After the flood
As many of you know, UH Mānoa is still recovering from what valley residents called the worst storm in 50 years. Water poured from Mānoa Stream Oct. 30, creating a swath of destruction down the Diamond Head side of the campus. Students meeting in Hamilton Library broke a window to escape rising water as the flood swept books, rare manuscripts and irreplaceable documents as far as the athletics complex.

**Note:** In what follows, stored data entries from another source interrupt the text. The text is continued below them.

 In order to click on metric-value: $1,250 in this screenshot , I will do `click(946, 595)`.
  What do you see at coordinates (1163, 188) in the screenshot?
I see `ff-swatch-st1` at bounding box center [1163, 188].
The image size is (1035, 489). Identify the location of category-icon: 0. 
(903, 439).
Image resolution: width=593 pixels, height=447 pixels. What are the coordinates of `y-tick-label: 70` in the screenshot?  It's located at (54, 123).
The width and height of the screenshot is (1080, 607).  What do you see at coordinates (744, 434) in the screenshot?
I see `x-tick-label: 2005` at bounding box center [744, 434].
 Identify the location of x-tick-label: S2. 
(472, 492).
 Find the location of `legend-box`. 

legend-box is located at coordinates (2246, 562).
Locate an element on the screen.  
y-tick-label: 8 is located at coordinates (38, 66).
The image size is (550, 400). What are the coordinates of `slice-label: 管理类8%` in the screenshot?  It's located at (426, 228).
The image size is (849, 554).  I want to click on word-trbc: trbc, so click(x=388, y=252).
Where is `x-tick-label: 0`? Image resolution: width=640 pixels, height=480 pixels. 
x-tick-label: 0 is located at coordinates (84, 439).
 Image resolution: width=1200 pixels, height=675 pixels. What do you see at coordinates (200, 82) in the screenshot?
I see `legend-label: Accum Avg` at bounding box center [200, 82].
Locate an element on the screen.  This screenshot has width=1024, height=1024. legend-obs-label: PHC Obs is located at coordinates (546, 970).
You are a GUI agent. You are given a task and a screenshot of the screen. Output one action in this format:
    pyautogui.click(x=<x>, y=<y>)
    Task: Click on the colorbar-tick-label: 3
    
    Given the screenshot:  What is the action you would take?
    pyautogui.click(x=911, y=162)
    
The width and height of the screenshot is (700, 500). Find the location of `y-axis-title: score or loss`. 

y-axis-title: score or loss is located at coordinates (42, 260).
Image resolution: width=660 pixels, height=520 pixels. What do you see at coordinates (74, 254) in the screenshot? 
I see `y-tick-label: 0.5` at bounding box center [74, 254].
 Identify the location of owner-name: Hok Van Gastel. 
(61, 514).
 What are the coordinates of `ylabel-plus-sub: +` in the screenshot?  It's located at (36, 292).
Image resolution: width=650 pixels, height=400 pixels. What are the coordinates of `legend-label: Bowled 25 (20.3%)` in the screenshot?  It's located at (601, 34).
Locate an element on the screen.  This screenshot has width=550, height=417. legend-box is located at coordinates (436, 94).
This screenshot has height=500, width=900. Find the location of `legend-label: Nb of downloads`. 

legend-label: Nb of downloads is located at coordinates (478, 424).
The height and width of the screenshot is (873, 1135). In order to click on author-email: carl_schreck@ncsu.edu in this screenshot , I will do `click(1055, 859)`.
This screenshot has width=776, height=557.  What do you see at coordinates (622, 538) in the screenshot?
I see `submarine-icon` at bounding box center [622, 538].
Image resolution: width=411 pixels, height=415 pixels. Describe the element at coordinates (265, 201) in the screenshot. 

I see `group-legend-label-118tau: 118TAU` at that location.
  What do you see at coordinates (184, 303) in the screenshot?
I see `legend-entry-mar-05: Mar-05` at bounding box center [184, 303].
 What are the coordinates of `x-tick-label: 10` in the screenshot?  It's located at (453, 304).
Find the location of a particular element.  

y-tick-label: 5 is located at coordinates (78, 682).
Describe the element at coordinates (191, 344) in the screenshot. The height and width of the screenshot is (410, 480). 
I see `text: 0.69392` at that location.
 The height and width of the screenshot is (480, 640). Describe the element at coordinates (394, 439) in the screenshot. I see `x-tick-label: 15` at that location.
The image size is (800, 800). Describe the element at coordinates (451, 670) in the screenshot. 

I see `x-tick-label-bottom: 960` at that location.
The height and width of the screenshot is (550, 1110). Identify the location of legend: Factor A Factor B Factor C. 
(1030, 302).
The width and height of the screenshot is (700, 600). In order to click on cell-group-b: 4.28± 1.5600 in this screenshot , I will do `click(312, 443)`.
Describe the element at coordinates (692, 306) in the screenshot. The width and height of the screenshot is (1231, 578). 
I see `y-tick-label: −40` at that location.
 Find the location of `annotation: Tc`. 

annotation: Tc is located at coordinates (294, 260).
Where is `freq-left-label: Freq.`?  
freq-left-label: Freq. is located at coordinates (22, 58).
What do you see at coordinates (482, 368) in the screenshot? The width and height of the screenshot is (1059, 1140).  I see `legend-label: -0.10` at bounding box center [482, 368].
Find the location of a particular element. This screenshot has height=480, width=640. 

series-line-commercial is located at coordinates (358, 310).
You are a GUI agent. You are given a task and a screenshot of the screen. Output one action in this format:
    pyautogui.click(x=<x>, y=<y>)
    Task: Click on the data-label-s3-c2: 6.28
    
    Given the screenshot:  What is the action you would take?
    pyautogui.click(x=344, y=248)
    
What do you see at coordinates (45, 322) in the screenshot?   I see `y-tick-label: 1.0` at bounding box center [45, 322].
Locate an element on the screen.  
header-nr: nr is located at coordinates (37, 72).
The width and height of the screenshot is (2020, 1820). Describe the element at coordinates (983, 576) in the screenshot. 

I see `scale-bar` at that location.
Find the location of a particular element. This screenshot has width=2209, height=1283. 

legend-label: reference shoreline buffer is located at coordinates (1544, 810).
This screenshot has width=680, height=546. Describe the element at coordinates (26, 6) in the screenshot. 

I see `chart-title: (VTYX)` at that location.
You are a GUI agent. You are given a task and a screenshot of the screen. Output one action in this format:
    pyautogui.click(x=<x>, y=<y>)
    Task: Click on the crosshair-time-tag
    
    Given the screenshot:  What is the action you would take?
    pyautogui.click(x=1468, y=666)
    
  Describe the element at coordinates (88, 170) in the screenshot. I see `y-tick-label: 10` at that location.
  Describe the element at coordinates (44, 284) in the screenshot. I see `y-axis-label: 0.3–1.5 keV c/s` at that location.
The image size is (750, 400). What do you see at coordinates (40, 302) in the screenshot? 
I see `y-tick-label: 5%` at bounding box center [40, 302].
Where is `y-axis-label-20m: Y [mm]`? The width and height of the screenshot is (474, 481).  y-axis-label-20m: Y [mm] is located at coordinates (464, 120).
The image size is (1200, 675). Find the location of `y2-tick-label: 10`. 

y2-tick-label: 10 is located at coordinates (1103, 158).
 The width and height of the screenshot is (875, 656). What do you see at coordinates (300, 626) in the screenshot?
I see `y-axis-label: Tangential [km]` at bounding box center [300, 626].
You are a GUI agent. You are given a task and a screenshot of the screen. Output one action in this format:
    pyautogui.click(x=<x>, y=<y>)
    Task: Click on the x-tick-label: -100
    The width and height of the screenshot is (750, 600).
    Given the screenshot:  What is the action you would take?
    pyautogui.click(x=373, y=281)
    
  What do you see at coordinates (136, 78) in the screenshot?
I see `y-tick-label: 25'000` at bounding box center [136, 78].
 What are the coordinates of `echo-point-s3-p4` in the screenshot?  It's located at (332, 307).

I’m pleased to report that classes were cancelled for only two school days. Faculty, staff, students and volunteers rallied to salvage and clean what could be recovered, and technicians worked around the clock to restore power to 35 buildings. Gov. Lingle’s declaration of a state of emergency and the efforts of State Civil Defense and National Guard authorities, facilitated recovery efforts.
Hamilton and Biomedical Sciences were the most seriously damaged buildings; the bulk of remaining mitigation and restoration efforts is concentrated there. We are still tallying the damage, but the probability grows daily that we will exceed the State’s $25 million insurance coverage. If so, we will ask the governor and the Legislature for funds to make the M’noa campus whole.
To be sure, nothing can replace years of data and specimen collections spoiled or swept away by muddy waters, but I am proud of the way the entire campus came together to assess needs and stem the damage. I am grateful to community leaders who offered office space for displaced faculty and staff, food and water for volunteers and moving boxes and freezer containers for temporary storage of library materials. By Dec. 1, the UH Foundation had recorded $60,000 in gifts to campus and library recovery funds. If you wish to help, you can make a gift online for the campus or library.
Together, we will recover stronger than ever.